**Action item**
If a line in the records below contains the word "computer", return that line.

**Record excerpts**

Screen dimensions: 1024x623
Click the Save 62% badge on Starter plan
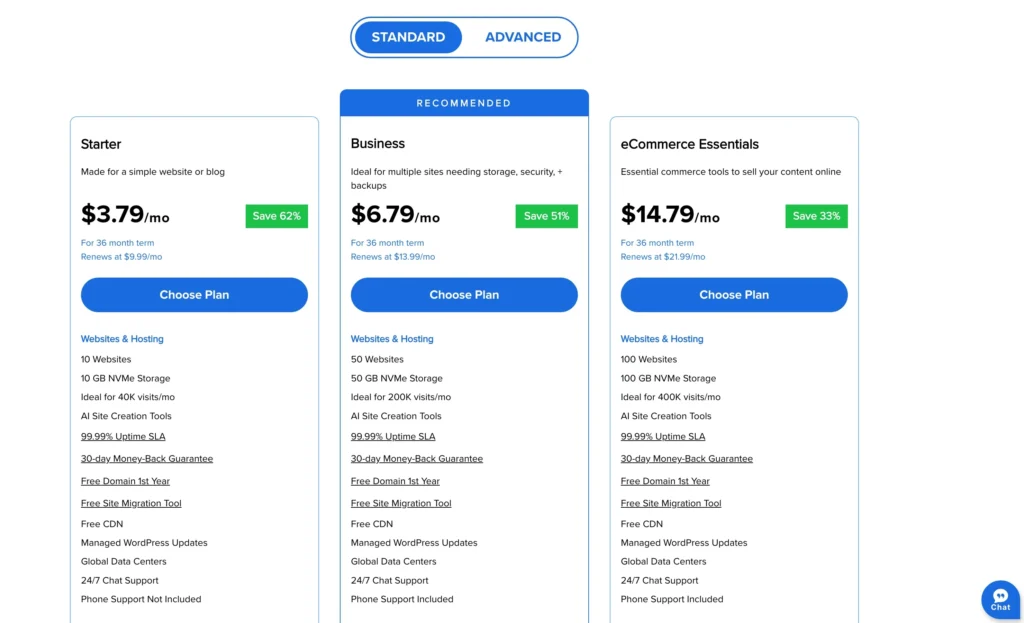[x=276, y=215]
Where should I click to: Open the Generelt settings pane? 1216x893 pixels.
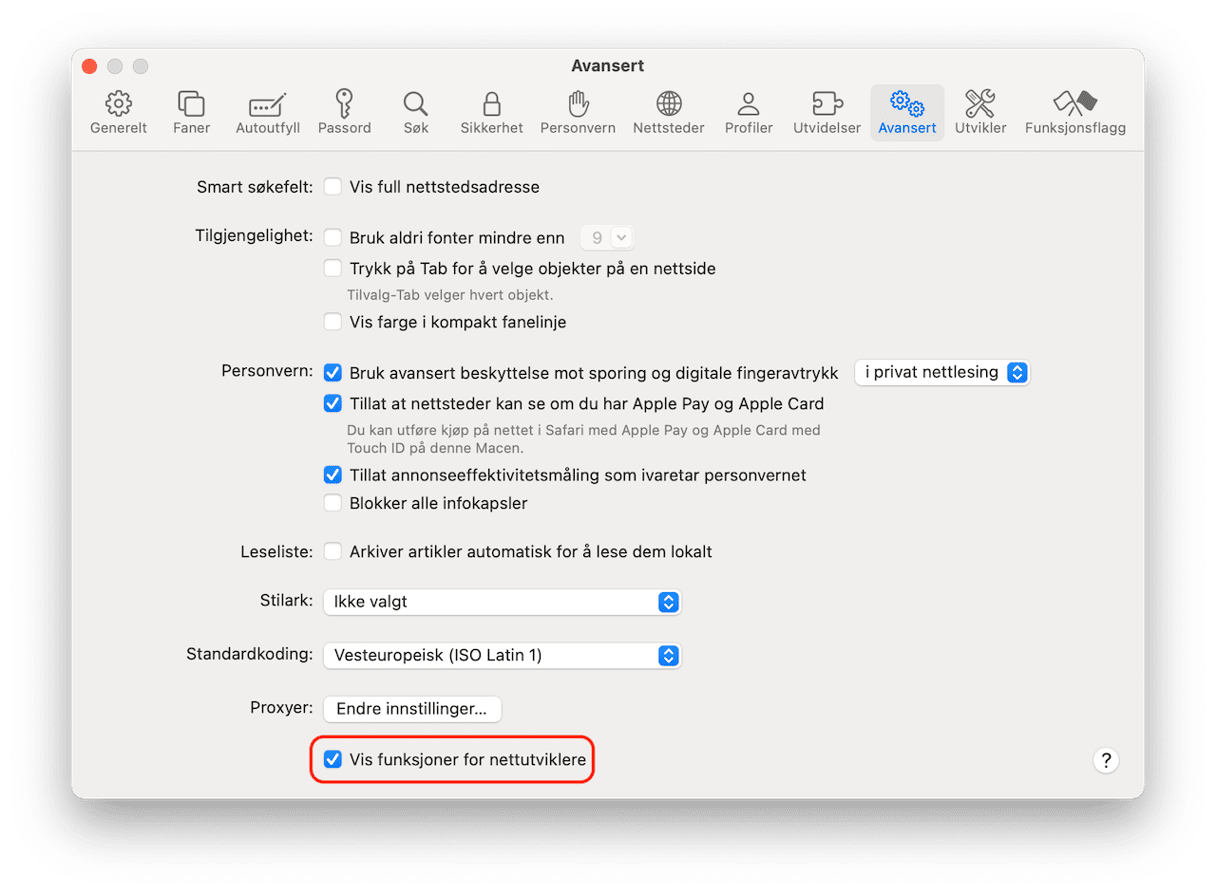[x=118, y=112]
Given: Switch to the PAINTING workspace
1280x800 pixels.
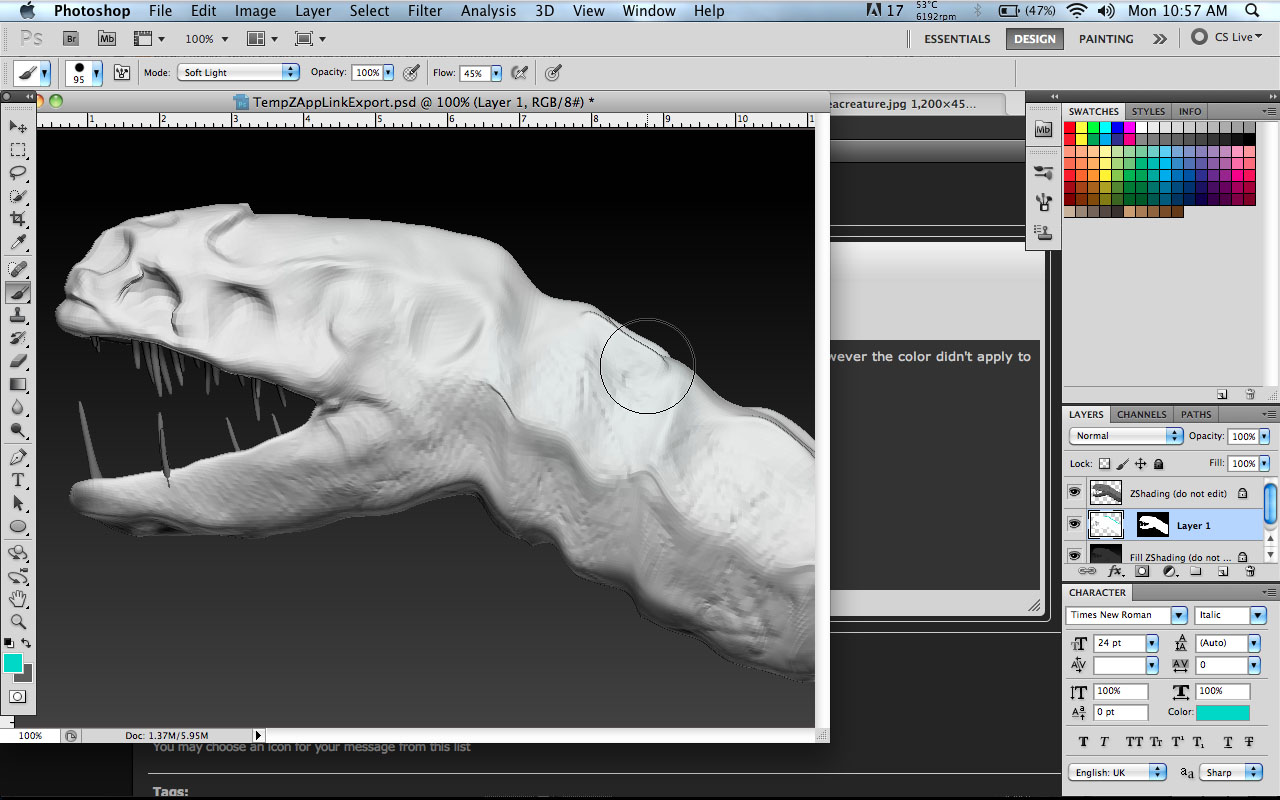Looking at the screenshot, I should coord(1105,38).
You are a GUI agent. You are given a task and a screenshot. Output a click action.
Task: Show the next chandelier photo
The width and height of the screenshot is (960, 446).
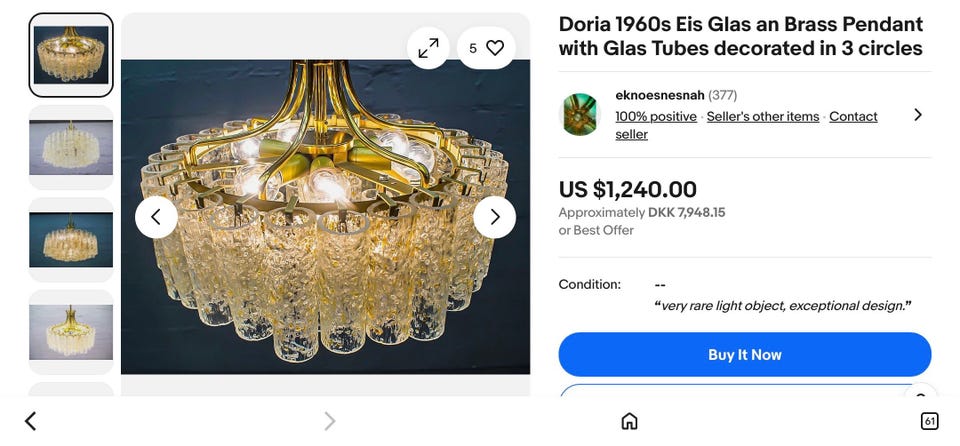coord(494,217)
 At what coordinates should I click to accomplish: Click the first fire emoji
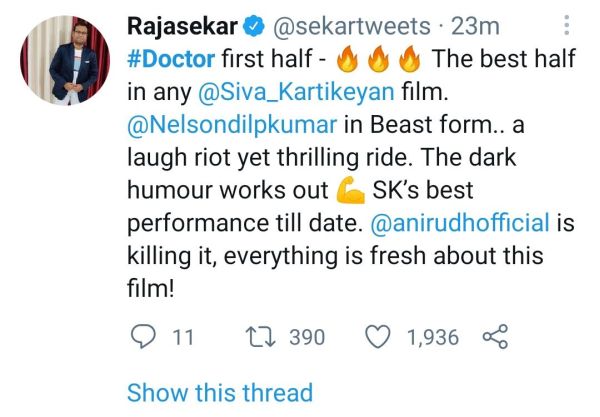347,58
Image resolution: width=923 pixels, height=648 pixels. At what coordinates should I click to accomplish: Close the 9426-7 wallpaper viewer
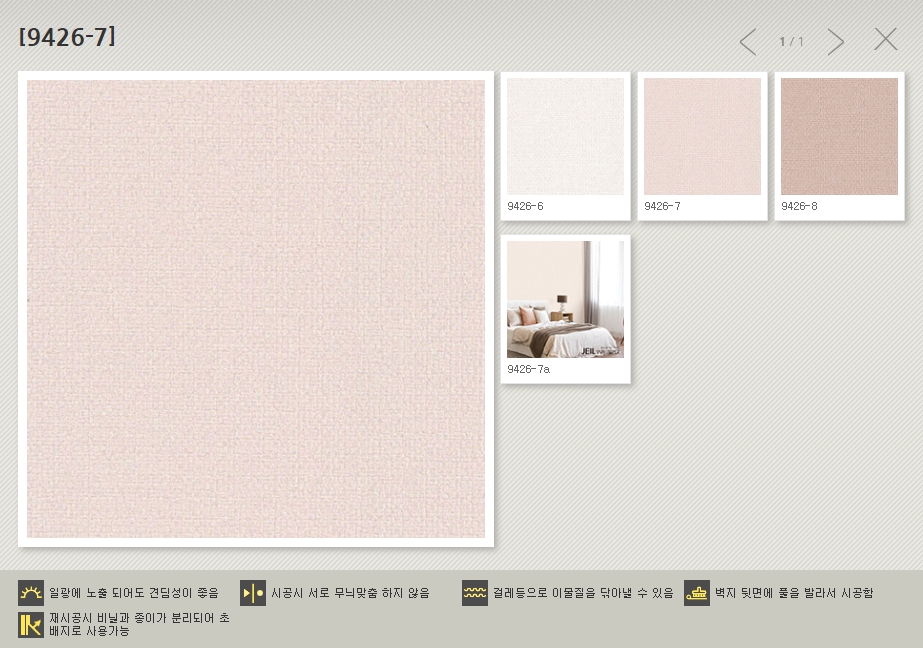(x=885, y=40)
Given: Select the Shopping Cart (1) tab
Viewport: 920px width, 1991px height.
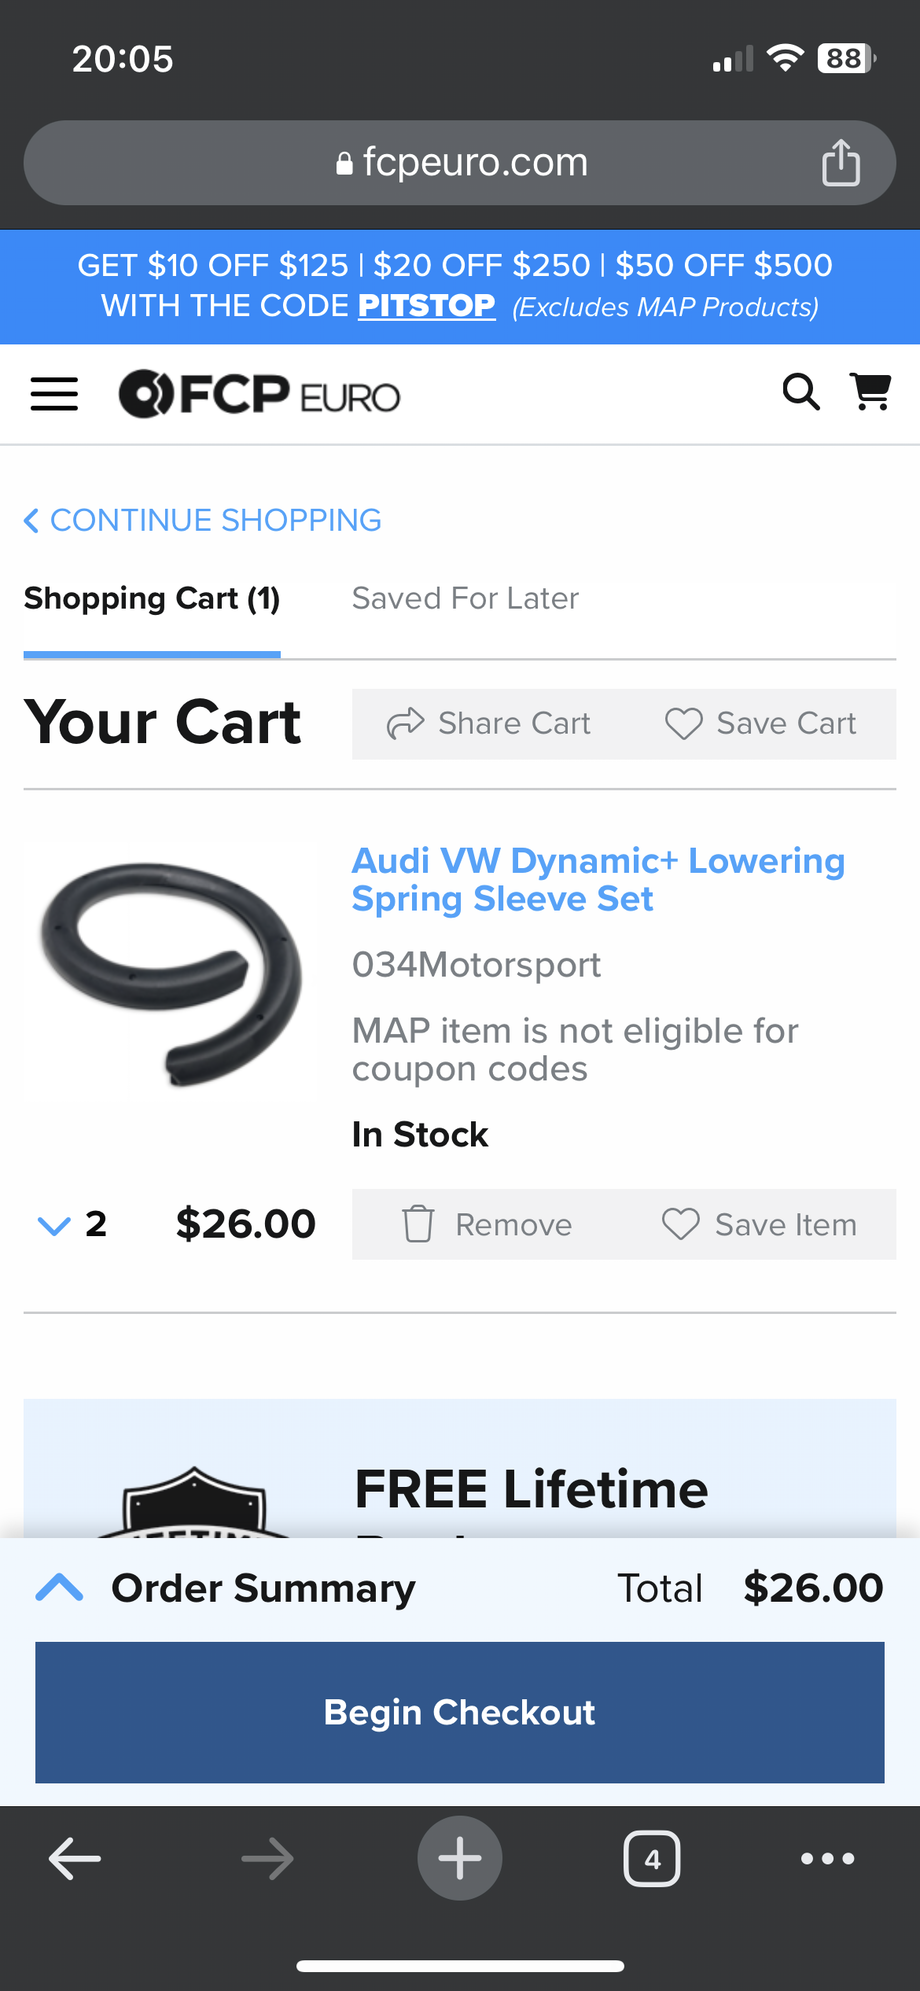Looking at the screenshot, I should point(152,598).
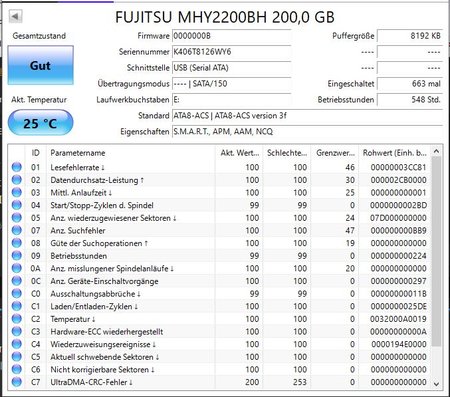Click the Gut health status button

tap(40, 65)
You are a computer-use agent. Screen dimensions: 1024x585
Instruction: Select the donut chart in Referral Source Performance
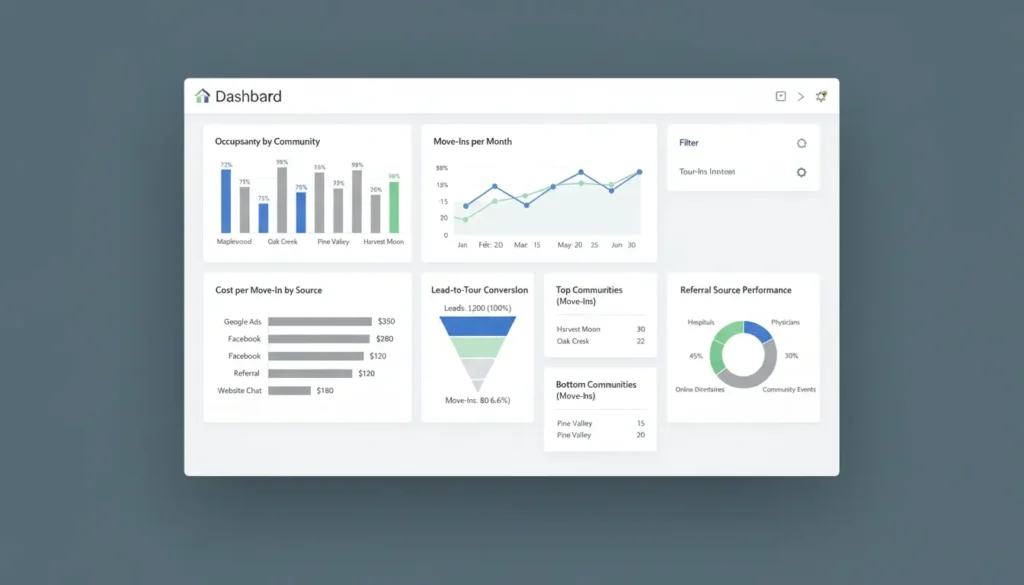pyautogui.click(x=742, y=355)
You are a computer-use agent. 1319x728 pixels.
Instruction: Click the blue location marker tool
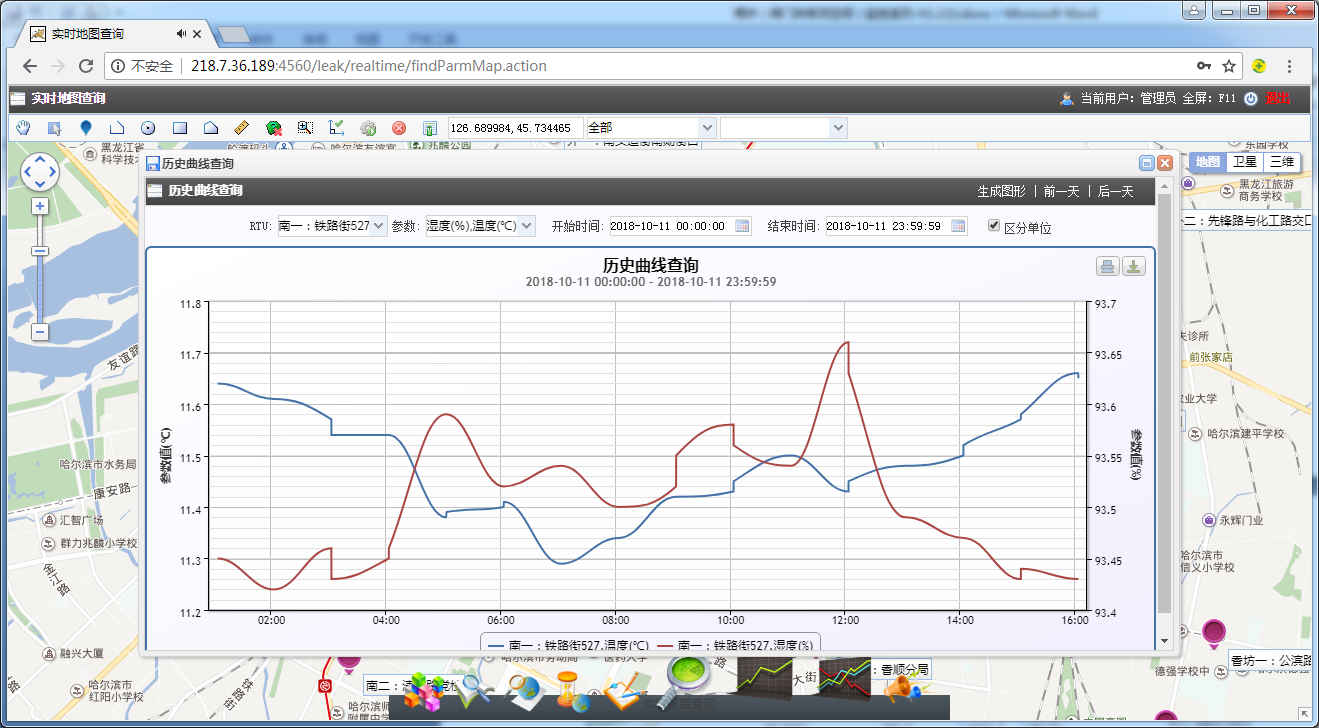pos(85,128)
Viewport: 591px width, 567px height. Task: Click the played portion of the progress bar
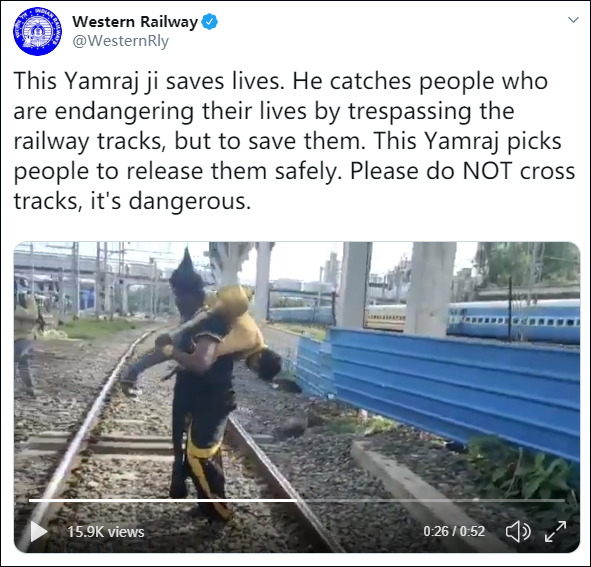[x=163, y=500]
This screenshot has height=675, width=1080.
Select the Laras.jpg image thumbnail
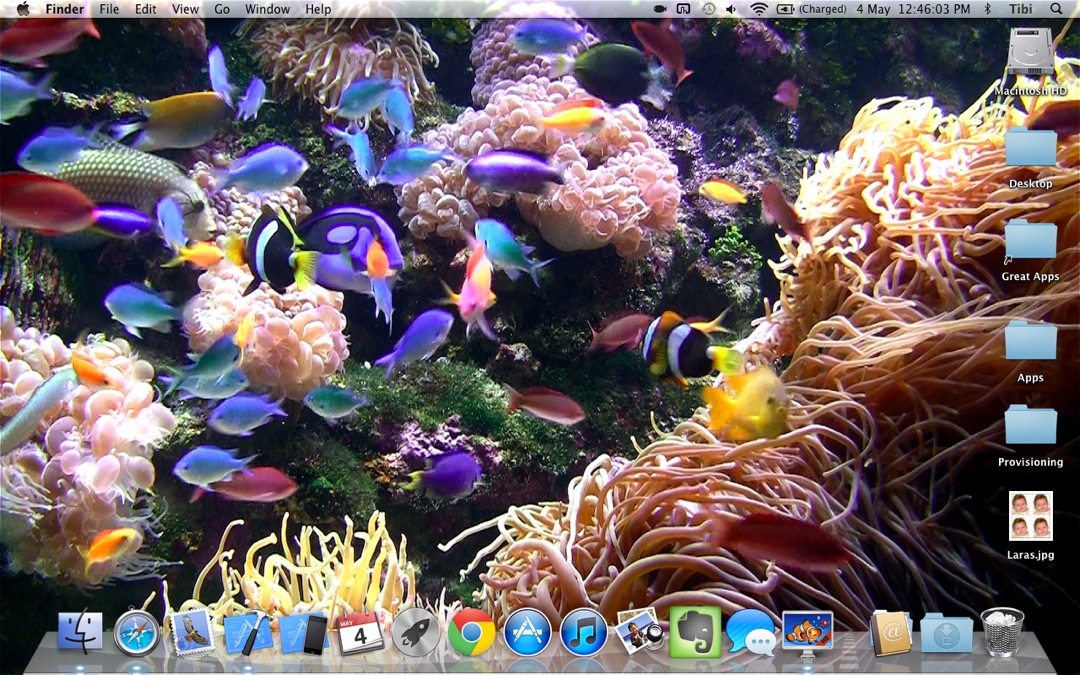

**Written answer**
You are a computer-use agent. Screen dimensions: 1024x585
You are a computer-use agent. 1319x728 pixels.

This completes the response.